Task goal:
Reproduce the lines below verbatim, beginning with the line containing "Click the New folder button" and continuing through the line containing "click(129, 51)".

Records for this task:
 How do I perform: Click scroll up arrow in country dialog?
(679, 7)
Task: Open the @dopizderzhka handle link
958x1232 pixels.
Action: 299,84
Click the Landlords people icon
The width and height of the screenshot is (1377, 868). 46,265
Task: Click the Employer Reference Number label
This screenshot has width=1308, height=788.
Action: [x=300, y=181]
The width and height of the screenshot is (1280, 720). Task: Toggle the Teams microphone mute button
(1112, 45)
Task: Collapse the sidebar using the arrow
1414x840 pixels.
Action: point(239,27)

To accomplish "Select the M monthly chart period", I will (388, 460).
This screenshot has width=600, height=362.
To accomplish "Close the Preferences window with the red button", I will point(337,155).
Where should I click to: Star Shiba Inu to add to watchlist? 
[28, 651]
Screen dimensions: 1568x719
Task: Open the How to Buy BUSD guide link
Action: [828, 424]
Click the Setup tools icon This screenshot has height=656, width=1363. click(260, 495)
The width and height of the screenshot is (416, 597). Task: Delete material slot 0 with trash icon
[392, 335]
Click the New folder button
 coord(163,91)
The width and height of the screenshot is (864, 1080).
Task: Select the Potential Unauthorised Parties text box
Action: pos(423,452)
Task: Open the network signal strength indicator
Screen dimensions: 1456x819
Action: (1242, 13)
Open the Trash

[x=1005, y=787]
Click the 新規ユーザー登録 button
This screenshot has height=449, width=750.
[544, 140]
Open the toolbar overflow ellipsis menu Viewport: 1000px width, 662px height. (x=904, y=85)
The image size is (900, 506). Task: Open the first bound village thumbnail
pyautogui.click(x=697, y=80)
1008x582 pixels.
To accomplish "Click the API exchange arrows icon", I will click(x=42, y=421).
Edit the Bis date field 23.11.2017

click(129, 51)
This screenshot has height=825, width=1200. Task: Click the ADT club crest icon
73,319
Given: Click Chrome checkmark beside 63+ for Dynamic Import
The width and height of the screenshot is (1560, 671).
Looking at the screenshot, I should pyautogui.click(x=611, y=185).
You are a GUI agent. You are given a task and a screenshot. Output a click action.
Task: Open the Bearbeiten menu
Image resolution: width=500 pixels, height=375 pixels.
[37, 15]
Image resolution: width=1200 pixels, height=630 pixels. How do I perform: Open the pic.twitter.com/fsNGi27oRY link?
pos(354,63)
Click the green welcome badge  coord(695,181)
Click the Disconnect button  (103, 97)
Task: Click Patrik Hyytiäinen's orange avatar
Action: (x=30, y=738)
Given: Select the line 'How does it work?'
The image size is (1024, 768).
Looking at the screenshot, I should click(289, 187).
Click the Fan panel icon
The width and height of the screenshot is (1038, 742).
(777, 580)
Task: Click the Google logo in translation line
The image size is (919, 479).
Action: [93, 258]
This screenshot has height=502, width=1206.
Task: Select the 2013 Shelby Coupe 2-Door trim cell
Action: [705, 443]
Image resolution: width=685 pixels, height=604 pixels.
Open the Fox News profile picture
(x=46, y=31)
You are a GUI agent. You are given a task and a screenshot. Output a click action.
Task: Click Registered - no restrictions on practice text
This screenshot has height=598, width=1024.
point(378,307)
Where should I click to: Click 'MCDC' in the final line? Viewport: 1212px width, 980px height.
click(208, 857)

Full output:
Click the New folder button
 coord(163,91)
The width and height of the screenshot is (864, 1080).
Task: Select the Potential Unauthorised Parties text box
Action: pos(423,452)
Task: Open the network signal strength indicator
Screen dimensions: 1456x819
Action: (1242, 13)
Open the Trash

[x=1005, y=787]
Click the 新規ユーザー登録 button
This screenshot has height=449, width=750.
[544, 140]
Open the toolbar overflow ellipsis menu Viewport: 1000px width, 662px height. (x=904, y=85)
The image size is (900, 506). Task: Open the first bound village thumbnail
pyautogui.click(x=697, y=80)
1008x582 pixels.
To accomplish "Click the API exchange arrows icon", I will click(x=42, y=421).
Edit the Bis date field 23.11.2017

click(129, 51)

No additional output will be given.